Early dynamic risk stratification with baseline troponin levels and 90-minute ST-segment resolution to predict 30-day cardiovascular mortality in ST-segment elevation myocardial infarction: analysis from CLopidogrel as Adjunctive ReperfusIon TherapY (CLARITY)-Thrombolysis in Myocardial Infarction (TIMI) 28.

机构信息

TIMI Study Group, Division of Cardiovascular Medicine, Brigham and Women's Hospital and Harvard Medical School, Boston, MA 02115, USA.

出版信息

Am Heart J. 2010 Jun;159(6):964-971.e1. doi: 10.1016/j.ahj.2010.03.005.

Abstract

BACKGROUND

Troponin is the preferred biomarker for risk stratification in non-ST elevation ACS. The incremental prognostic use of the initial magnitude of troponin elevation and its value in conjunction with ST-segment resolution (STRes) in ST elevation myocardial infarction (STEMI) is less well defined.

METHODS

Troponin T (TnT) was measured in 1,250 patients at presentation undergoing fibrinolysis for STEMI in CLARITY-TIMI 28. ST-segment resolution was measured at 90 minutes.
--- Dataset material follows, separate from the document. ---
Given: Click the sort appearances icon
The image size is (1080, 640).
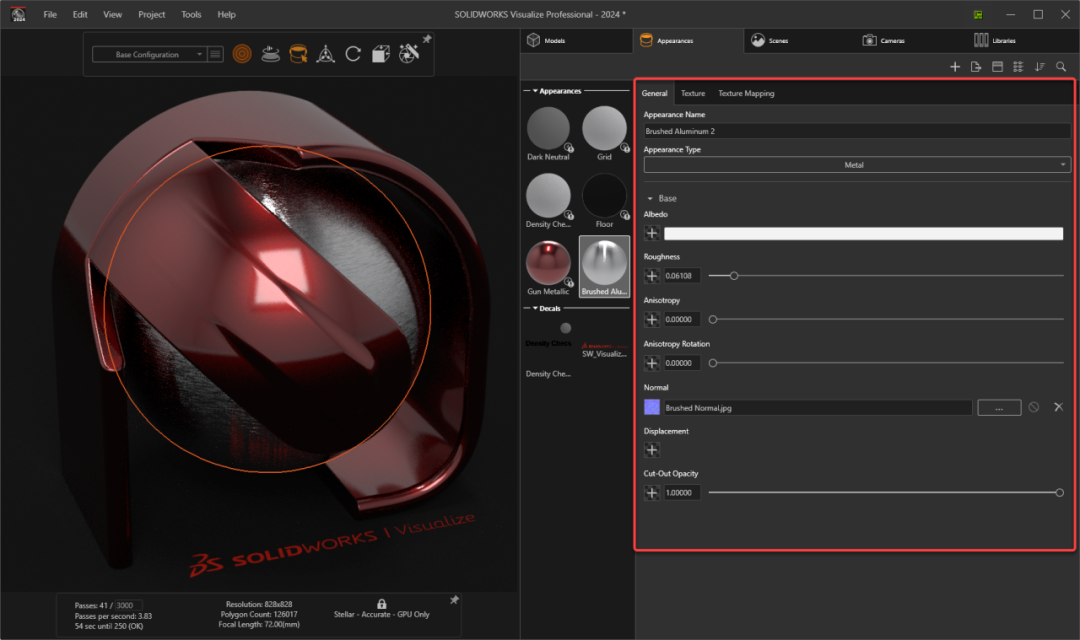Looking at the screenshot, I should point(1040,67).
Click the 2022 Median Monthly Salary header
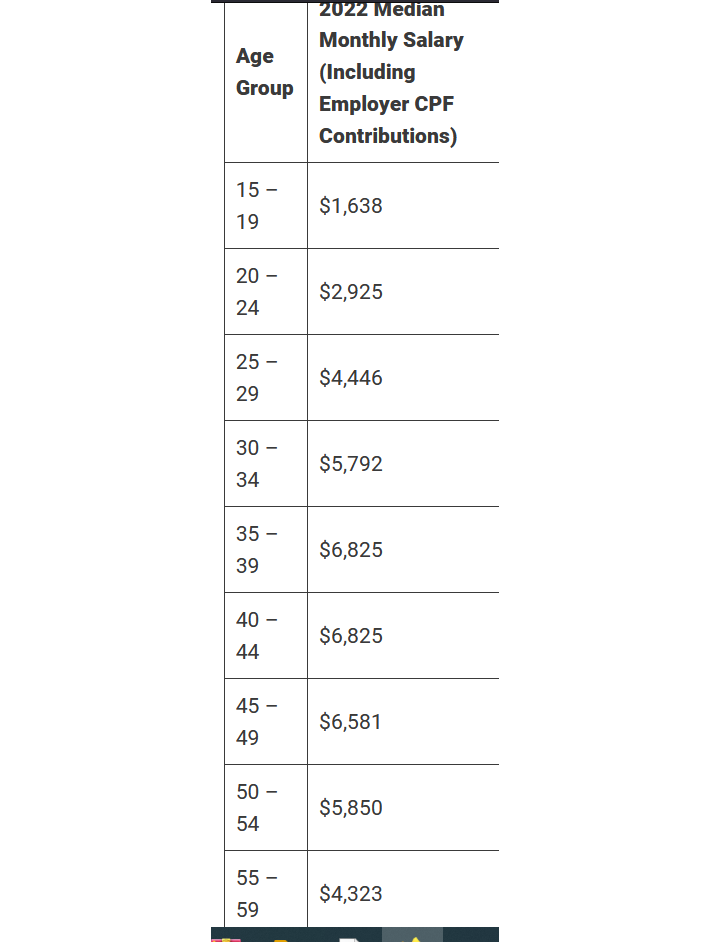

Multivariable logistic regression was used to examine the independent association between TnT levels, STRes, and 30-day cardiovascular (CV) mortality.

RESULTS

Patients were classified into undetectable TnT at baseline (n = 594), detectable but below the median of 0.12 ng/mL (n = 330), and above the median (n = 326). Rates of 30-day CV death were 1.5%, 4.5%, and 9.5%, respectively (P < .0001). Compared with those with undetectable levels and adjusting for baseline factors, the odds ratios for 30-day CV death were 4.56 (1.72-12.08, P = .002) and 5.81 (2.29-14.73, P = .0002) for those below and above the median, respectively. When combined with STRes, there was a significant gradient of risk, and in a multivariable model both baseline TnT (P = .004) and STRes (P = .003) were significant predictors of 30-day CV death. The addition of TnT and STRes to clinical risk factors significantly improved the C-statistic (from 0.86 to 0.90, P = .02) and the integrated discriminative improvement (7.1% increase) (P = .0009).

CONCLUSIONS

Baseline TnT and 90-minute STRes are independent predictors of 30-day CV death in patients with STEMI. Use of these 2 simple, readily available tools can aid clinicians in early risk stratification.

摘要

背景

肌钙蛋白是用于非 ST 段抬高型急性冠脉综合征(NSTE-ACS)风险分层的首选生物标志物。在 ST 段抬高型心肌梗死(STEMI)中,初始肌钙蛋白升高幅度的增量预后作用及其与 ST 段缓解(STRes)的联合价值尚不清楚。

方法

CLARITY-TIMI 28 试验中,对 1250 例接受纤溶治疗的 STEMI 患者在就诊时测定肌钙蛋白 T(TnT)。在 90 分钟时测量 ST 段缓解。采用多变量逻辑回归分析 TnT 水平、STRes 与 30 天心血管(CV)死亡率之间的独立相关性。

结果

患者被分为基线时 TnT 检测不到(n=594)、检测到但低于 0.12ng/ml 中位数(n=330)和高于中位数(n=326)。30 天 CV 死亡率分别为 1.5%、4.5%和 9.5%(P<0.0001)。与检测不到水平的患者相比,调整基线因素后,30 天 CV 死亡率的比值比分别为 4.56(1.72-12.08,P=0.002)和 5.81(2.29-14.73,P=0.0002)。当与 STRes 联合时,风险呈显著梯度,在多变量模型中,基线 TnT(P=0.004)和 STRes(P=0.003)均为 30 天 CV 死亡率的显著预测因素。将 TnT 和 STRes 添加到临床危险因素中可显著提高 C 统计量(从 0.86 提高到 0.90,P=0.02)和综合判别改善(7.1%提高)(P=0.0009)。

结论

STEMI 患者基线 TnT 和 90 分钟 STRes 是 30 天 CV 死亡的独立预测因素。使用这两个简单、易于获得的工具可以帮助临床医生进行早期风险分层。